Assembleia Estudantil de 9 de Abril de 2008: reocupação da Reitoria da UnB.

Daqui a um mês completam 10 anos que a reitoria da UnB foi ocupada por estudantes. Naquele tempo a UnB figurava nas páginas policiais dos jornais com denúncias de corrupção que pairavam, primeiramente, contra o então reitor Timothy Mulholland. A relação promíscua com fundações de apoio de direito privado, sobretudo a FINATEC, mergulhou a UnB numa forte crise. O patrimonialismo foi tão latente que Timothy morava em um apartamento que era, ao mesmo tempo, residência e representação institucional do GRE (Gabinete do Reitor), ou seja, as contas de água, luz e mobília para o local eram pagos pela UnB, mas desfrutados sem possibilidade de fiscalização pela família do ex-reitor.

O CONSUNI (Conselho Universitário), teoricamente o maior espaço deliberativo da universidade, reuniu-se nas férias de verão para discutir o tema e Timothy afirmou jamais ter visto tamanha perseguição da imprensa à reitoria da universidade. Disse ainda que um dos motivos para tal perseguição foi o modelo de cotas raciais adotado pela UnB em 2004, tentando mitigar os efeitos da crise nos discentes despolitizados. Em vão: após duas assembleias no Ceubinho que não surtiram efeito, a reitoria desdenhou da organização dos estudantes e deixou apenas dois guardas patrimoniais na rampa da reitoria. Na quinta-feira, dia 3 de abril, o 3º andar da Reitoria, onde encontram-se o Gabiente do Reitor e Salão de Atos da Reitoria foi ocupado por cerca de 150 estudantes, um número baixo comparado ao de outras ocupações.
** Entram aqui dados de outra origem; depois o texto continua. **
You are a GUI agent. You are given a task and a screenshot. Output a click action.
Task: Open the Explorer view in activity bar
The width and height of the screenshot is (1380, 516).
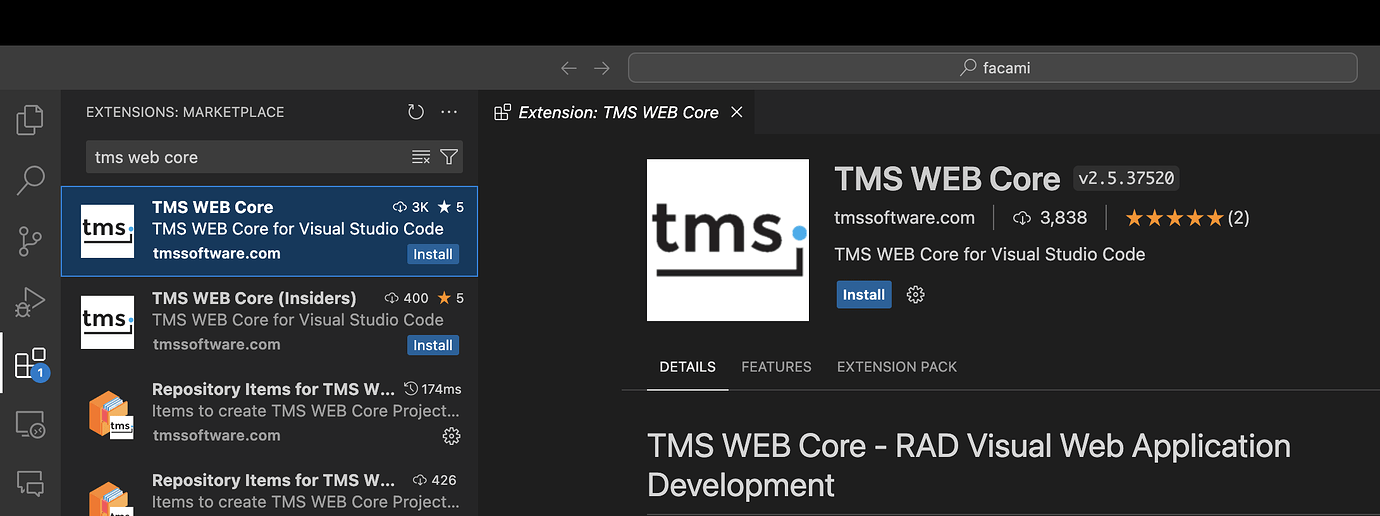point(30,120)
A reitoria da UnB é um prédio relativamente grande e difícil de ser totalmente ocupado. Daí as ocupações concentrarem-se no 3º andar. Como ocorre em todas as ocupações, o reitor ordena que se bloqueie a rampa, desligue os elevadores e reforce a subida da rampa pelo térreo, esperando que os ocupantes desçam e não permitindo a subida de mais pessoas. A estratégia da reitoria foi acertada: no final de semana, a ocupação esvaziou, principalmente por alunos que tiveram sua primeira experiência de ação direta e os que tinham provas próximas. Na Segunda-feira, dia 9 de abril, a ocupação contava com cerca de 60 pessoas – eu fiz esta contagem! Era necessário reocupar o prédio ou a ocupação terminaria naquele dia. Uma assembléia foi marcada para meio-dia e a maioria de 1.600 discentes presentes decidiram reocupar o prédio. Houve pancadaria entre estudantes e prestadores de serviço, sendo que alguns lá estavam a contragosto.
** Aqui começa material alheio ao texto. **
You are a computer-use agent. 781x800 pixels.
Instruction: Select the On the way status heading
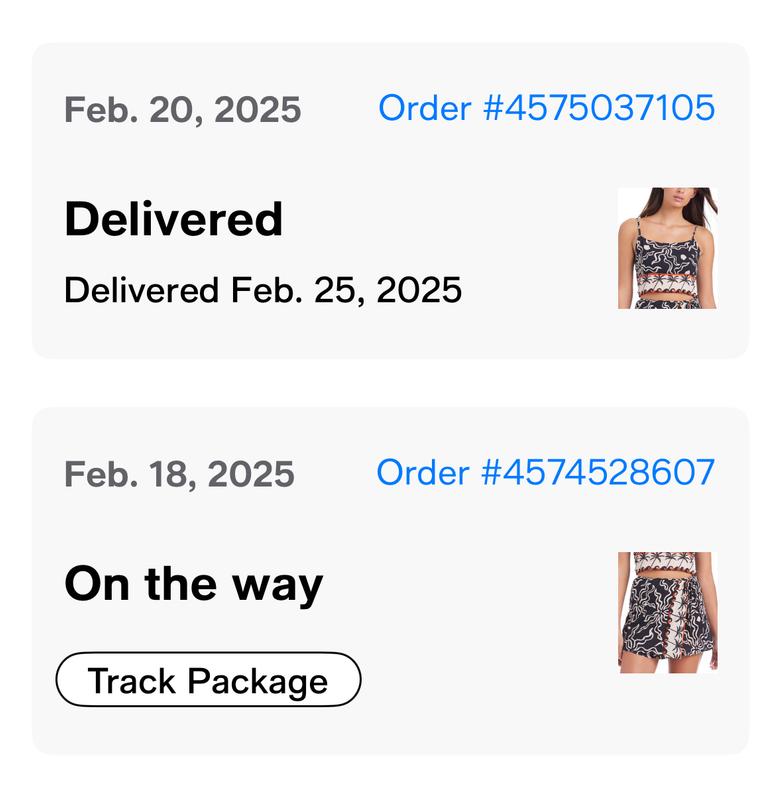194,585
O resultado foi o início de um processo que culminou na destituição da administração da universidade, com fortalecimento de estudantes e técnico-administrativos enquanto categoria, materializado parcialmente no modelo de Paridade Potencial de “eleição” para a reitoria. Para quem acompanhou o movimento pela televisão, achou que o motivo da revolta eram as lixeiras de aproximadamente mil reais compradas pelo ex-reitor para a cobertura na 210 norte, mas a dinâmica do movimento revelou outras demandas mais importantes.

 

Estudantes

 

A gestão do DCE da UnB, “Nada será como antes”, havia tomado posse no dia 1º/11/2007, fim de semestre letivo. Logo, a crise caiu como um grande desafio ao grupo que era composto pela juventude do PSOL, PSTU e estudantes independentes, dentre estes, o Instinto Coletivo, grupo o qual eu participava e que havia ficado em 2º lugar nas eleições pro DCE de 2006. Fortaleceu-se também, durante a ocupação, o grupo Reconstruindo o Cotidiano, com membros ligados à Articulação de Esquerda, corrente interna do PT.

A UJS (União da Juventude Socialista), juventude do PC do B, estava enfraquecida após compor com a juventude da DS (Democracia Socialista), outra corrente do PT, a gestão Para Todos (2006-2007). Continuou desgastada após a ocupação, principalmente por ser diariamente denunciada pela Oposição CCI (Classista, Combativa e Independente), atual RECC. Outros estudantes autonomistas organizavam-se no MPL (Movimento Passe Livre) e foram essenciais na organização de ações direta de segurança do local.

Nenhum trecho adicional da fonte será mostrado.